La polémique reprise par la presse n'est pas féconde. Ce qu'il fallait relever est le problème de datation soulevé par le représentant de l'ONU, sur les 40 dernières années, personnellement j'aurais aimé remonter aux années 1960. Pourquoi ? Parce que ce sont les années des indépendances de beaucoup de pays, notamment africains. Il était intéressant de voir les résultats réalisés par ces pays au lendemain, notamment pour l'Algérie. Il s'agit de mesurer comment le développement humain a évolué sur 50 ans. Quand je vois les courbes affichées par l'Algérie, on ne peut nier les résultats tels que les indicateurs sont conçus avec leur limite, il est clair que ce sont des progrès à partir de 80 à 2010, si on les avait mesurés plus tôt, le classement de l'Algérie serait meilleur, car on partait avec des niveaux beaucoup plus faibles.

-Le PNUD a travaillé sur le rapport national sur le développement humain de 2007, selon sa représentation en Algérie. Est-ce que les données exploitées ne faussent pas les conclusions du rapport mondial 2010 ?

Sur le rapport du PNUD, il est mention des données de 2010. Si c'était des données d'avant 2007, on aurait eu des courbes plates. Ce type d'information sur l'IDH ne peut avoir des estimations des trois indicateurs cités plus haut et on peut faire aussi des prévisions. A la fin de l'année 2010, on va voir si le positionnement de l'Algérie va changer ou pas, c'est aussi valable pour les autres pays.

-Il existe un réel problème de statistiques en Algérie. Comment peut-on arriver à de tels résultats ?

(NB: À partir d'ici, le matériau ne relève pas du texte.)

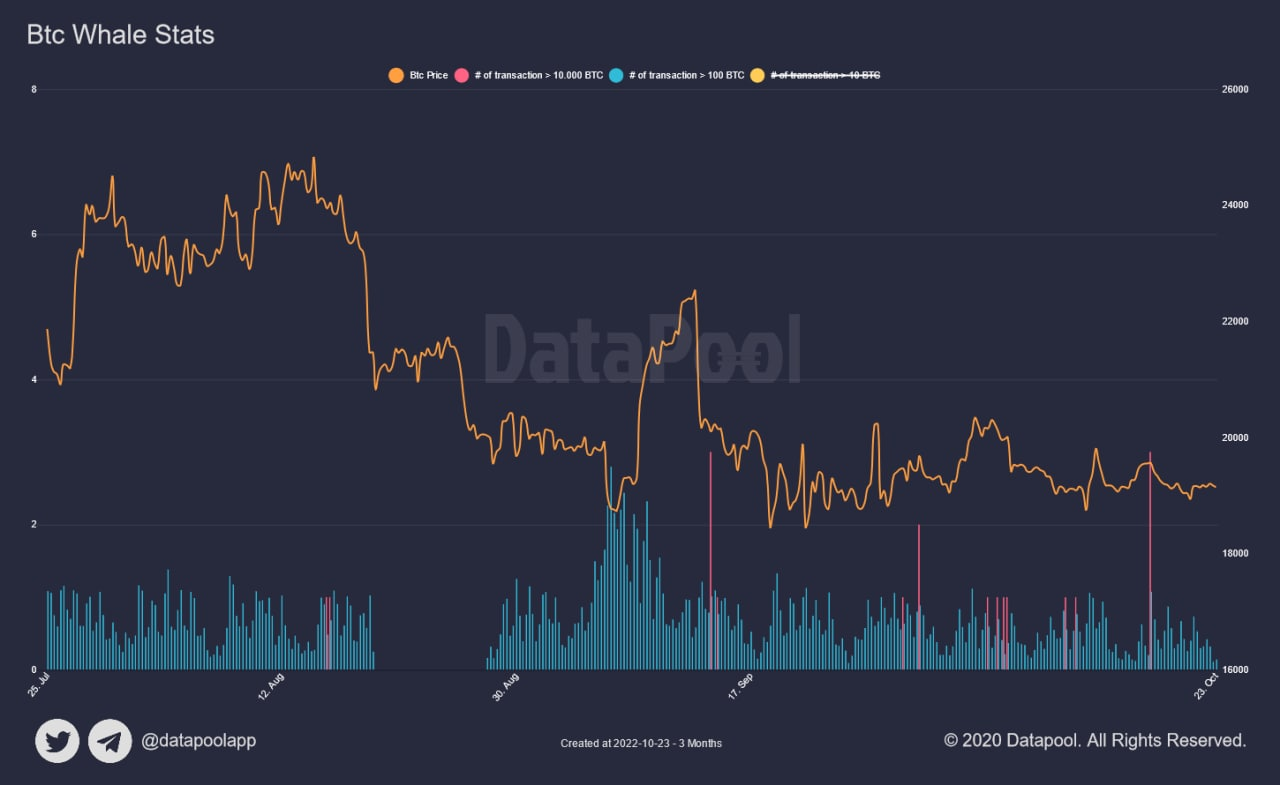Screen dimensions: 1280x785
Task: Toggle the Btc Price legend label
Action: click(x=429, y=75)
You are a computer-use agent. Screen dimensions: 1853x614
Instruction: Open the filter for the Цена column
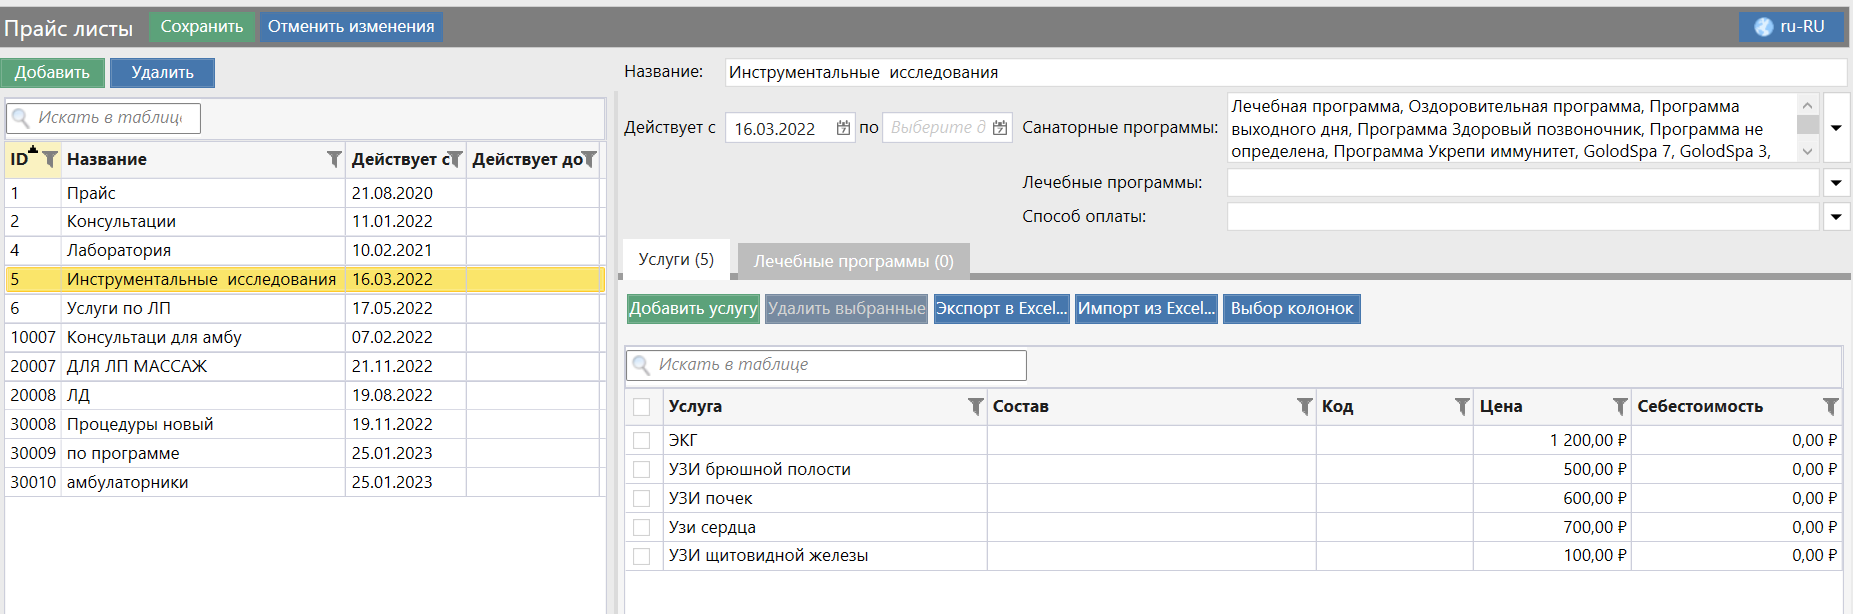pyautogui.click(x=1619, y=406)
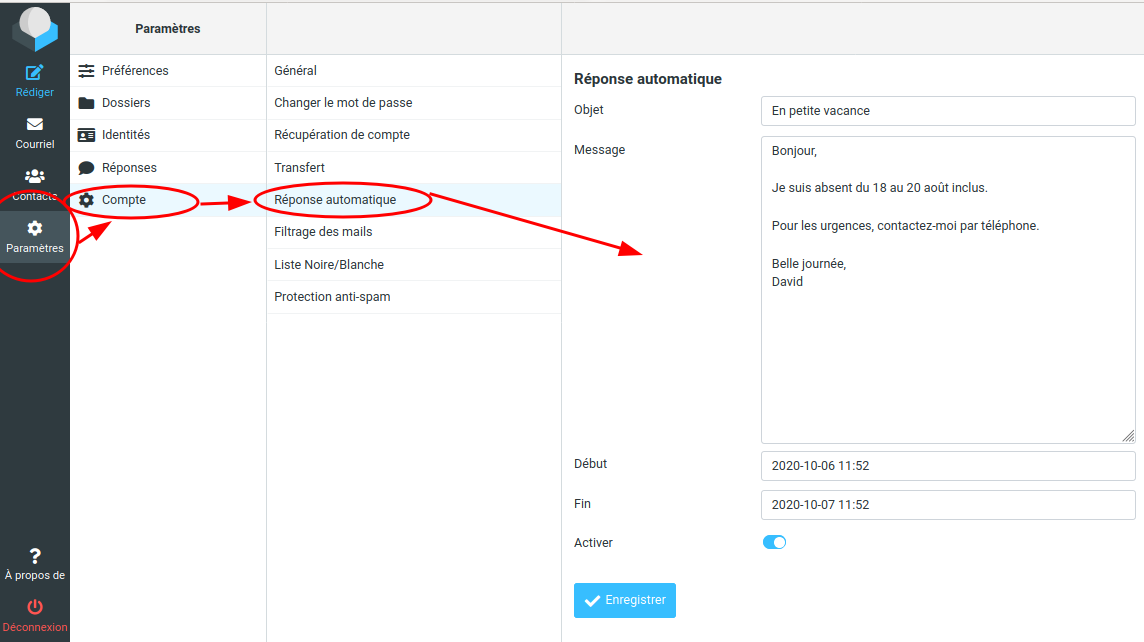Toggle the Activer switch off

click(775, 542)
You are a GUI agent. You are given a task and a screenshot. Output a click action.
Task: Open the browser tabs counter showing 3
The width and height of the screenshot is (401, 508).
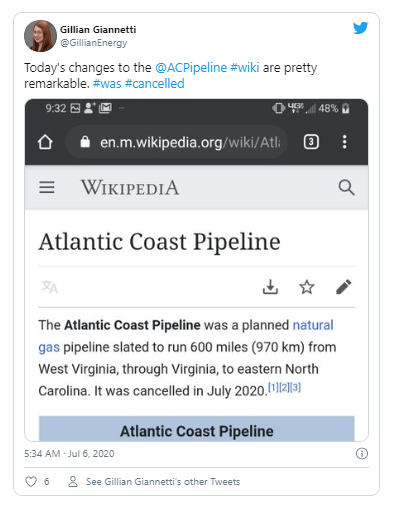[x=311, y=142]
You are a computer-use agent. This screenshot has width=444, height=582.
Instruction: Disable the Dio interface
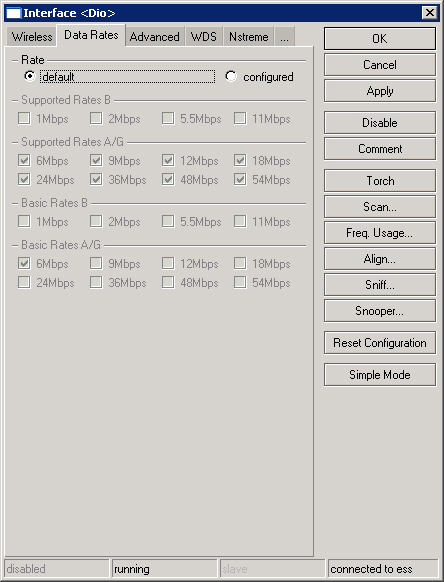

Pour l'espérance de vie pour 2010, l'Etat civil est exhaustif, cette information est accessible quelque mois après la clôture de l'année 2010. Pour la scolarisation, les annuaires sont disponibles et le ministère de l'Education fait une enquête au début de chaque année scolaire. Pour le PIB, il y a les comptes provisoires, les semi-définitifs et les définitifs, on peut avoir le définitif qu'à 1 + 2, mais il est possible d'avoir le provisoire. Il est aussi parfois un problème de diffusion de l'information.

-Que pensez-vous du rapport entre la croissance économique et le développement humain ?

d'après le PNUD, l'une n'est pas révélatrice de l'autre ? L'Algérie est un bon exemple ! La courbe d'IDH augmente, alors que celle de l'économie est en baisse. Il ne faut pas se limiter à un seul type d'indicateur. En voyant la courbe, les performances économiques en Algérie ne sont pas au rendez-vous. C'est là qu'il faut mettre le paquet et voir ce qui ne marche pas. En termes d'emploi, le BIT préconise des indicateurs sur l'emploi décent, le sous-emploi, le chômage par catégorie. Un seul indicateur ne permet pas de rendre compte de la réalité.